Exclude the images, then return every line below exactly as written.

*** Supplied records ***

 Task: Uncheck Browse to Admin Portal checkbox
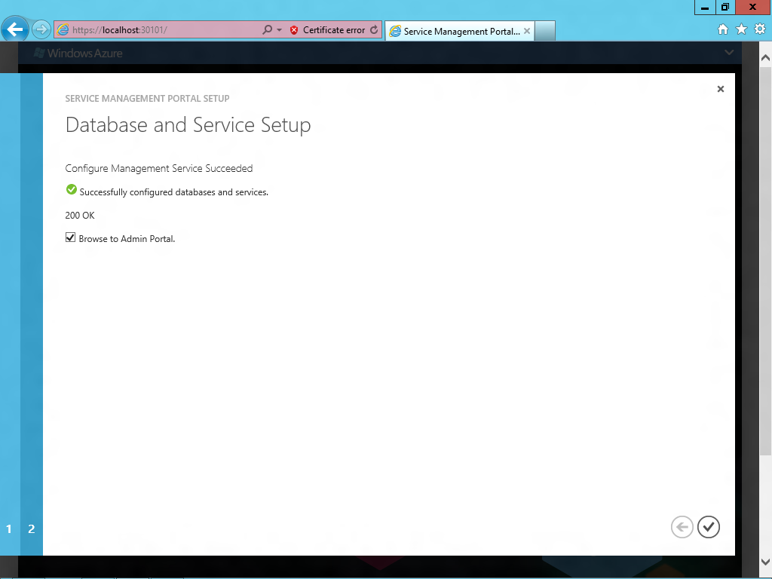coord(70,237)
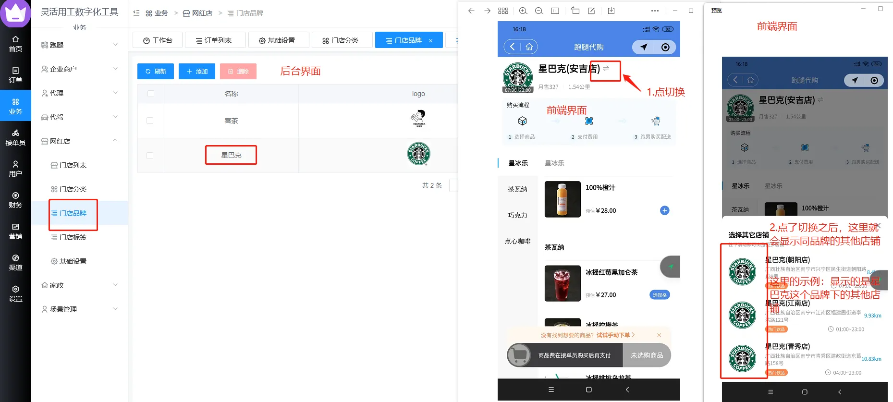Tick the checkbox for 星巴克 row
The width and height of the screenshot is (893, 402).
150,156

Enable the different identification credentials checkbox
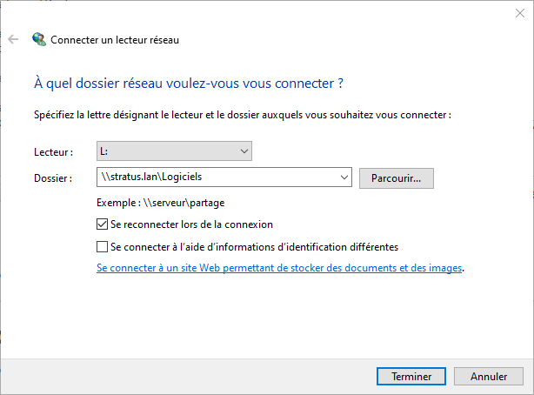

*** End of Supplied records ***

Completed task:
 Task: Uncheck Browse to Admin Portal checkbox
coord(70,237)
Tick the checkbox for 星巴克 row
The width and height of the screenshot is (893, 402).
150,156

Enable the different identification credentials checkbox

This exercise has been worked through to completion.